* BRIEF *
Below this line is the material. Write out only its lines from the one containing "The Lantau Group brings" through the one containing "Group (169, 978)", both kept, exactly.

* DATASET *
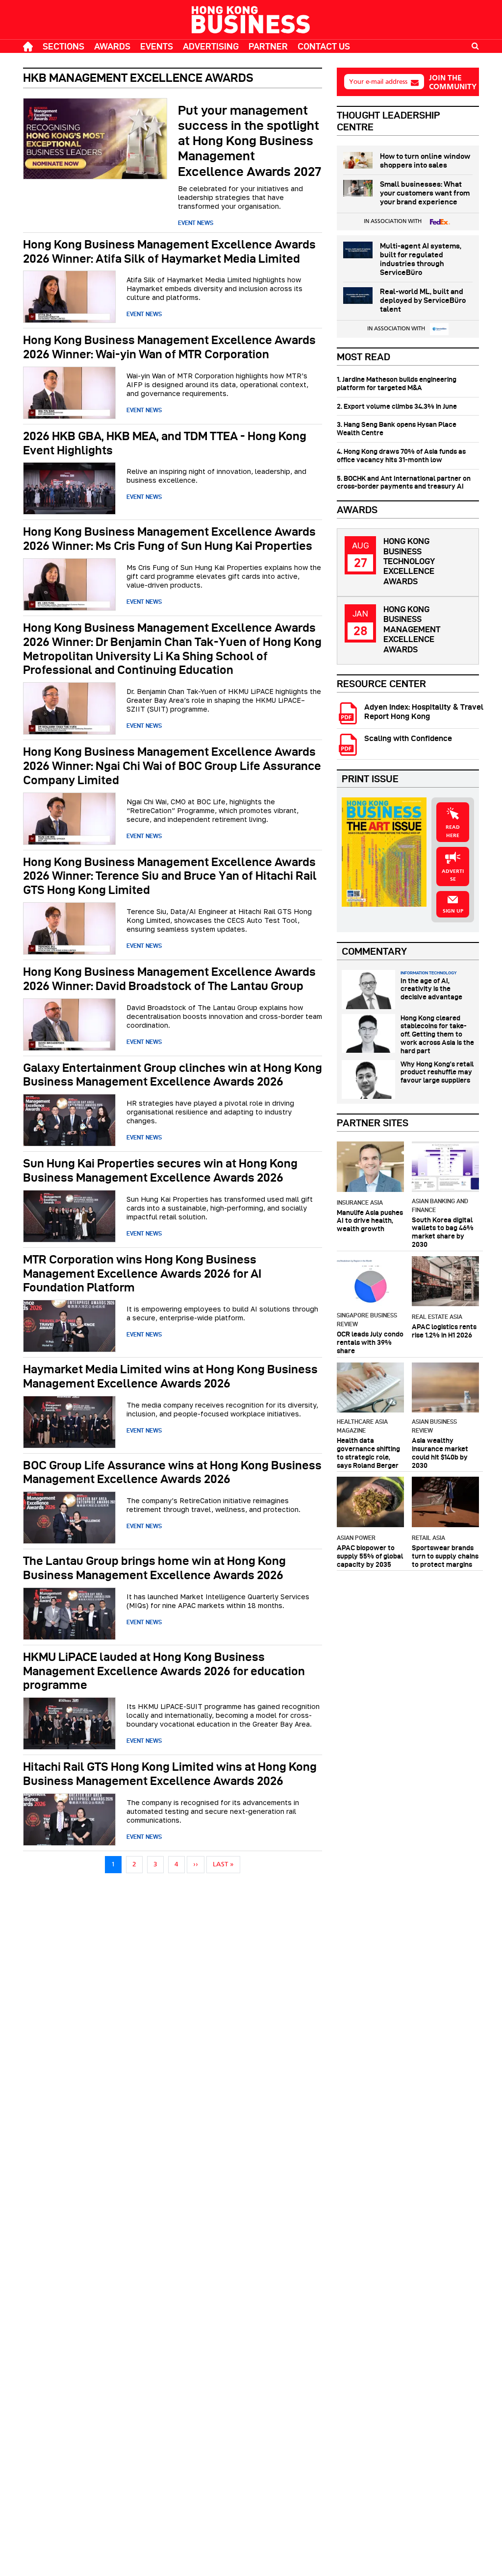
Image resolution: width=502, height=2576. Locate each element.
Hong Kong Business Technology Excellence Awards (409, 561)
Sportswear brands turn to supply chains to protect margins (445, 1556)
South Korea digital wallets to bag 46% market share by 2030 (443, 1232)
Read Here (453, 831)
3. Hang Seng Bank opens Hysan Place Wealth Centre (396, 429)
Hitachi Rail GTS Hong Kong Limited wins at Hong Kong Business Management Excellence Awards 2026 (170, 1773)
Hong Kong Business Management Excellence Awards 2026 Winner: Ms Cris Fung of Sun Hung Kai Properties (169, 538)
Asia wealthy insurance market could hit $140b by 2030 (440, 1453)
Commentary (374, 951)
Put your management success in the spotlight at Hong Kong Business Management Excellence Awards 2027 (249, 140)
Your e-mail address (378, 81)
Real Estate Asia (437, 1316)
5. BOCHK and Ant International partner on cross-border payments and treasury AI (404, 482)
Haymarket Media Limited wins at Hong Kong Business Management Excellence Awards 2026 (170, 1376)
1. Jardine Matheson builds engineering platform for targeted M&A (396, 383)
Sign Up (453, 911)
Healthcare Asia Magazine (362, 1426)
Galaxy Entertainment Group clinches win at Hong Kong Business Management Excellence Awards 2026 (172, 1075)
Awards (112, 46)
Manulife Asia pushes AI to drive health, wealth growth (370, 1221)
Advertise (453, 875)
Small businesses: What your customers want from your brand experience (425, 193)
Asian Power (356, 1538)
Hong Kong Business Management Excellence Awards (411, 629)
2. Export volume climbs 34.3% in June (397, 406)
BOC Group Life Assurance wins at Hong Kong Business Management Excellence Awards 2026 (172, 1472)
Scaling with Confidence (408, 738)
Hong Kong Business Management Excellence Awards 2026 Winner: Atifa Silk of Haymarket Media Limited (169, 251)
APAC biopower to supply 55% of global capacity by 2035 (370, 1556)
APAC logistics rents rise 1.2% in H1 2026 (444, 1331)
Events (156, 46)
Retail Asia (428, 1538)
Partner (268, 46)
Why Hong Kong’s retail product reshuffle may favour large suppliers (437, 1072)
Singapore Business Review (367, 1319)
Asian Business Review (434, 1426)
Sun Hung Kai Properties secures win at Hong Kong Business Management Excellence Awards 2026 (160, 1170)
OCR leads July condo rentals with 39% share (370, 1342)
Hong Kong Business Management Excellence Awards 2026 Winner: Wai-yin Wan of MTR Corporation (169, 347)
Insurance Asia (360, 1202)
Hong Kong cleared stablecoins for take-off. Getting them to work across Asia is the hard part (437, 1034)
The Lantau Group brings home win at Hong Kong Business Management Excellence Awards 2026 (154, 1568)
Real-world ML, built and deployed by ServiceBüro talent (423, 300)
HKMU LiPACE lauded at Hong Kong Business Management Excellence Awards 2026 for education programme (164, 1671)
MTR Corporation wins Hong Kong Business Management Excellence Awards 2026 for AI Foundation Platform (142, 1273)
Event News (195, 223)
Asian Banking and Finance (440, 1205)
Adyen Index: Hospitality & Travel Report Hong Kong (423, 711)
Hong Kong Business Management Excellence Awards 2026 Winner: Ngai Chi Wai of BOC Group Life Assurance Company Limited (172, 766)
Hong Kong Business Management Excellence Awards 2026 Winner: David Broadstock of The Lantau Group (169, 978)
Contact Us (324, 46)
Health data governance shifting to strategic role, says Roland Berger (368, 1453)
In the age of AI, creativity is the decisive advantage (431, 989)
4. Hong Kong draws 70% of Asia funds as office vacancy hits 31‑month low (401, 455)
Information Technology (428, 972)
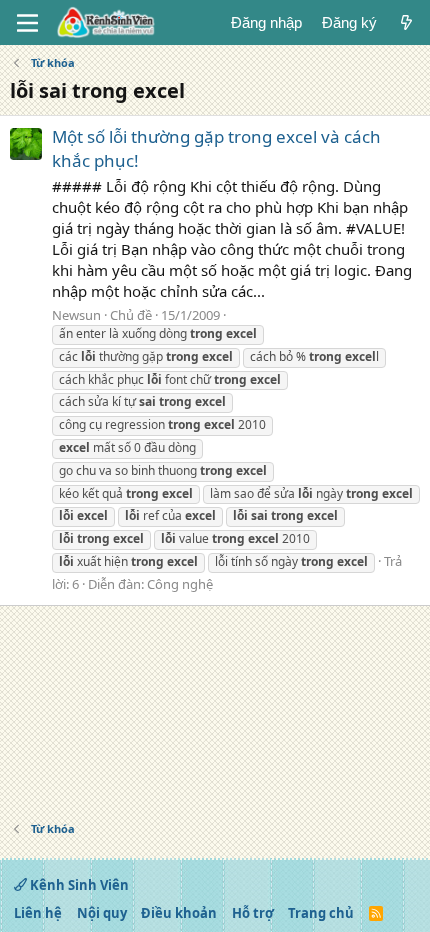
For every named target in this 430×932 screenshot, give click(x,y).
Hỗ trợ (253, 913)
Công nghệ (180, 584)
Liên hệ (38, 913)
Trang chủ (321, 913)
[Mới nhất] (406, 22)
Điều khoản (179, 913)
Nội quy (102, 913)
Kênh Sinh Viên (78, 885)
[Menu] (27, 23)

* FINAL ANSWER *
The Lantau Group brings home win at Hong Kong Business Management Excellence Awards 2026 (154, 1568)
Real-world ML, built and deployed by ServiceBüro talent (423, 300)
HKMU LiPACE lauded at Hong Kong Business Management Excellence Awards 2026 for education programme (164, 1671)
MTR Corporation wins Hong Kong Business Management Excellence Awards 2026 for AI Foundation Platform (142, 1273)
Event News (195, 223)
Asian Banking and Finance (440, 1205)
Adyen Index: Hospitality & Travel Report Hong Kong (423, 711)
Hong Kong Business Management Excellence Awards 2026 Winner: Ngai Chi Wai of BOC Group Life Assurance Company Limited (172, 766)
Hong Kong Business Management Excellence Awards 2026 Winner: David Broadstock of The Lantau Group (169, 978)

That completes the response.